According to the authors of this study, these results indicate that there is a more important lateralization aspect to wine tasting for novices than there is for experts. In other words, one side of the nose is more sensitive to novice tasters than experts, who have the ability to sense wine equally in both nostrils. This result actually turned out to oppose the original hypothesis of this study, which stated that experts would have greater olfactory sensitivity to wine than novices. The authors suggest that this result may be due to the fact that experts are trained to use both nostrils evenly, whereas novices will detect the wine better on whichever nostril is more sensitive to odor cues.
Other studies have found that olfactory sensitivity may not be a requirement for wine characteristics identification, but that the development of cognitive strategies and attention to detail is what sets the two groups apart. The current study did not examine this hypothesis, though it could potentially explain the results found therein.

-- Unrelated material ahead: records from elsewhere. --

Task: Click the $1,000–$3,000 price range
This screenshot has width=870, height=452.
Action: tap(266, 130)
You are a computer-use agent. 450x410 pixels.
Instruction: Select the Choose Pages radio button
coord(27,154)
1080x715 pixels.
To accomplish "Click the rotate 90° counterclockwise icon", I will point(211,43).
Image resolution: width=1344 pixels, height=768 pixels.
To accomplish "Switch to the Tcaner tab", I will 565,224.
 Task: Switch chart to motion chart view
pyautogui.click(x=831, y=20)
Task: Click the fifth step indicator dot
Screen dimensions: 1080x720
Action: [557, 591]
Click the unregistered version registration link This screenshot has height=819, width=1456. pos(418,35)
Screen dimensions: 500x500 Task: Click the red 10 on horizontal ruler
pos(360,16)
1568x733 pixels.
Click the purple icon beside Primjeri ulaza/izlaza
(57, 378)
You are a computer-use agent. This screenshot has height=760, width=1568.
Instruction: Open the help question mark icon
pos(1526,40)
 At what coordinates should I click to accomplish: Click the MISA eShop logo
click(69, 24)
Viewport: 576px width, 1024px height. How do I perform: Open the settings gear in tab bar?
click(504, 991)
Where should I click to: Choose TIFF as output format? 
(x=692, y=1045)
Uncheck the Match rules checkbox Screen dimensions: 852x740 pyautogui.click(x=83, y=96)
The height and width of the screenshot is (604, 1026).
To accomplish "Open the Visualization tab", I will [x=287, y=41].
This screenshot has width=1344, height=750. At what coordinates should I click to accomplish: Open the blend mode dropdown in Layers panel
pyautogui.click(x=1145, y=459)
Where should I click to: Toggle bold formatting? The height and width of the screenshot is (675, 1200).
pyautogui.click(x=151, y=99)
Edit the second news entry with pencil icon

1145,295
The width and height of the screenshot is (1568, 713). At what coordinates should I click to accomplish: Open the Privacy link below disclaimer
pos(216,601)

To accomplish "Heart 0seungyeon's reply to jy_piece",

I have no formal training in this area of neuroscience (other than what I’ve read in papers) so I could be light years out of the ballpark, but one idea that I was thinking was that perhaps these results could be explained by experience and time. Specifically, perhaps the odor of wine is so novel for beginners that they can tell pretty quickly if there is something slightly “off” about the glass that they smell. Of course, when I say “off”, I don’t mean to say that the wine was bad, but that it is different than the water or other beverages they are used to smelling.
Perhaps with wine experts, the novelty of the general wine odor has since worn and they have been relatively desensitized in that regard. I would like to see a study that followed an individual from “wine novicehood” to “wine expert”, all the while measuring olfactory sensitivity and odor perception/identification throughout the entire course of development. This would obviously be a long-term study, but I would think there could be a fair amount of interest to participate in this type of study.
I would also like to see the study repeated with a larger sample size, as at the current size of 20 participants per group, the results may not be generalizable to the greater population as a whole.
What about you all? How would you interpret the results of this study? There’s a lot more work to be done, so there could be many different interpretations worthy of further research. Please tell us what you think by commenting!